### DIRECTION
Convert the lines of the items starting at the line containing "Click the position Y value 97" and ending at the line containing "click(x=281, y=213)" into a JSON list of strings, one string per line, omitting blank lines. Include only those lines.
*** LISTED RECORDS
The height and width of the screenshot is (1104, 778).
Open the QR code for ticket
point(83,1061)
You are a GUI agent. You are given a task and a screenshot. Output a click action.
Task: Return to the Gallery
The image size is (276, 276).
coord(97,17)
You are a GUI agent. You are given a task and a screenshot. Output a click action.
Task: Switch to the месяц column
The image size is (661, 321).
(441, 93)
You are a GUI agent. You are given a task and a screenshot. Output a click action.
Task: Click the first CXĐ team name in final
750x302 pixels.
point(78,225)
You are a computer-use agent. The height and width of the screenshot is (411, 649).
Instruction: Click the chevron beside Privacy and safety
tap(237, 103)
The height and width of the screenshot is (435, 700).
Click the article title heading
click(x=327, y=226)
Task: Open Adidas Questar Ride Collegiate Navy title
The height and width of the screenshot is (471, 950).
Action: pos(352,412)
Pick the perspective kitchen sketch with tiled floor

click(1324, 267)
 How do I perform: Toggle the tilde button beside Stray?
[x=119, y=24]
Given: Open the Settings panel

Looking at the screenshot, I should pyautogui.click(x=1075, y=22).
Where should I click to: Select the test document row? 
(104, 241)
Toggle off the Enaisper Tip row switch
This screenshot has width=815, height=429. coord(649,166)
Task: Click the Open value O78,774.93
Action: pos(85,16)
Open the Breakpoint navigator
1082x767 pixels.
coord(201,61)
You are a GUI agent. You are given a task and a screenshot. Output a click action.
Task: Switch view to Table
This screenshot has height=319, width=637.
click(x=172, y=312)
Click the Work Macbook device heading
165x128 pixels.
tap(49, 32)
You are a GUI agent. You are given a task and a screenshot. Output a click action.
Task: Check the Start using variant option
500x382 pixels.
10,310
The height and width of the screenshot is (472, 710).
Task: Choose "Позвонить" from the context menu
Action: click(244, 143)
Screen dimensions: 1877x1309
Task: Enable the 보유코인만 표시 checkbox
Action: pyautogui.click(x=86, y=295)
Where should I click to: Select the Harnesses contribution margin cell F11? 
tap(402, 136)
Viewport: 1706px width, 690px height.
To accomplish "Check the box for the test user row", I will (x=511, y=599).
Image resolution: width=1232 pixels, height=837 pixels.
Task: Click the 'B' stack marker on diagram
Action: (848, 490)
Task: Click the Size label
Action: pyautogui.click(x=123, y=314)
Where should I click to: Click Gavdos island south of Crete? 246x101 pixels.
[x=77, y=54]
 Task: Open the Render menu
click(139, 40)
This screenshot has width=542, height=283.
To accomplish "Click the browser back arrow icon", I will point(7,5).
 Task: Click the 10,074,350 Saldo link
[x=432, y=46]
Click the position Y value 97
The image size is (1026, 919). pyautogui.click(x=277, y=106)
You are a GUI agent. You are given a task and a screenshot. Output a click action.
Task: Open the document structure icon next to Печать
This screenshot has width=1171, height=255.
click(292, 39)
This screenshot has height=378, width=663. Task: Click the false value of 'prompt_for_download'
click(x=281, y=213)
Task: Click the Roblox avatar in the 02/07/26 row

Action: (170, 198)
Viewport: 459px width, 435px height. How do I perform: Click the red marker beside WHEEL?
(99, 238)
******
### EXERCISE OUTPUT
[
  "Click the position Y value 97",
  "The image size is (1026, 919). pyautogui.click(x=277, y=106)",
  "You are a GUI agent. You are given a task and a screenshot. Output a click action.",
  "Task: Open the document structure icon next to Печать",
  "This screenshot has width=1171, height=255.",
  "click(292, 39)",
  "This screenshot has height=378, width=663. Task: Click the false value of 'prompt_for_download'",
  "click(x=281, y=213)"
]